> Work to be completed: Below are the records; give again exactly the line with "Task: Click the Team purple legend swatch", the line with "Task: Click the scroll-from-source", and each line that lies between them, and nothing besides.

________________________________________

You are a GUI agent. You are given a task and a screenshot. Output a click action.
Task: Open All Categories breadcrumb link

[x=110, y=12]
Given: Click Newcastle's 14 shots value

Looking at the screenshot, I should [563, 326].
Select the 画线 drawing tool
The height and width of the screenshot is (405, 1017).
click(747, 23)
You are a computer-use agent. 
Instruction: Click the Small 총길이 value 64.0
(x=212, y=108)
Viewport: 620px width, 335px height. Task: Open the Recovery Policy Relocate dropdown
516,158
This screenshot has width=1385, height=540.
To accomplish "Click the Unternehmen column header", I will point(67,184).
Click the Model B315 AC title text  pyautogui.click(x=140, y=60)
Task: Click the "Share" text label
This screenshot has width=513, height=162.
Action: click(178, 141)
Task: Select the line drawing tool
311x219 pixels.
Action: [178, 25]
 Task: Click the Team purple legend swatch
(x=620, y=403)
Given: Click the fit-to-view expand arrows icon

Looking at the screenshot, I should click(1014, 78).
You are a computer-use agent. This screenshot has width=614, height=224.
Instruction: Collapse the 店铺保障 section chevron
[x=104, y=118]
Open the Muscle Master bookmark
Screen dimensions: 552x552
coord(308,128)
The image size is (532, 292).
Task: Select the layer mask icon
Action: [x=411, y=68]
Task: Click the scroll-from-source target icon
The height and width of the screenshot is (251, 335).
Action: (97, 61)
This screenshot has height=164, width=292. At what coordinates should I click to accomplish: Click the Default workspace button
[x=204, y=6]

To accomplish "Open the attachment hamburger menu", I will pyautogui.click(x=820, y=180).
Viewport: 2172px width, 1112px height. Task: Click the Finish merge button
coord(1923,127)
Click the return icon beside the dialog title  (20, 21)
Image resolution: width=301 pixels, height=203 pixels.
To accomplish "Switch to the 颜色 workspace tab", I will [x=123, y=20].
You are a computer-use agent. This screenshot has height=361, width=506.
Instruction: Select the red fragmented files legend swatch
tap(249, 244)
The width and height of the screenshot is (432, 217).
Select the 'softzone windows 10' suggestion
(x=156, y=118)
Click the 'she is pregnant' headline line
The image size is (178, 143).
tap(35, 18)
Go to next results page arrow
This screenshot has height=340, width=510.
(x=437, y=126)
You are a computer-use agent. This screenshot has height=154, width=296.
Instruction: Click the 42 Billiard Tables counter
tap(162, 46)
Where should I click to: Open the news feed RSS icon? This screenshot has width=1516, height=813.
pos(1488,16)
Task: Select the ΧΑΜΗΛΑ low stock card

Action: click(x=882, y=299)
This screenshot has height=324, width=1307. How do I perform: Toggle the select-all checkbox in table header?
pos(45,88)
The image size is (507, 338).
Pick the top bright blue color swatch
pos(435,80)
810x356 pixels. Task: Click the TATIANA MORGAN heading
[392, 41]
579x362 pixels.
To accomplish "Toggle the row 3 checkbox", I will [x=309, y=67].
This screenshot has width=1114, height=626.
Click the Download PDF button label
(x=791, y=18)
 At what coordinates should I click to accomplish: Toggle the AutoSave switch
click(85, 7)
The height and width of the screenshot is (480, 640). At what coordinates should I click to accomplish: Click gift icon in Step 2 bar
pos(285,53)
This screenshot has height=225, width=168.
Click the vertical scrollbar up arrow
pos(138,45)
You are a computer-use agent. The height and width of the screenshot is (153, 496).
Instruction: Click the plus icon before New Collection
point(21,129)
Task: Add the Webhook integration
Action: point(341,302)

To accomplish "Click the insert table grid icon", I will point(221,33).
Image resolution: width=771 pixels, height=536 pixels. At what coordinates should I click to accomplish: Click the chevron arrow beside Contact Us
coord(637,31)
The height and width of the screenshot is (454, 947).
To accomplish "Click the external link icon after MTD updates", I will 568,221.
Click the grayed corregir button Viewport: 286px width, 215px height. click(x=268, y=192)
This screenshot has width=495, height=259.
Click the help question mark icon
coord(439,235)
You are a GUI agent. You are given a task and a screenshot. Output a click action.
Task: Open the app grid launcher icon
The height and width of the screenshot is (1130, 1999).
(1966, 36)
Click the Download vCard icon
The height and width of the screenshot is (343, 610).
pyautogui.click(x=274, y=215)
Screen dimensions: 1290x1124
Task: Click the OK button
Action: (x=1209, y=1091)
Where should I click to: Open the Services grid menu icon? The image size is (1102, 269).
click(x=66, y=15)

________________________________________

> Task output:
 Task: Click the Team purple legend swatch
(x=620, y=403)
Given: Click the fit-to-view expand arrows icon

Looking at the screenshot, I should click(1014, 78).
You are a computer-use agent. This screenshot has width=614, height=224.
Instruction: Collapse the 店铺保障 section chevron
[x=104, y=118]
Open the Muscle Master bookmark
Screen dimensions: 552x552
coord(308,128)
The image size is (532, 292).
Task: Select the layer mask icon
Action: [x=411, y=68]
Task: Click the scroll-from-source target icon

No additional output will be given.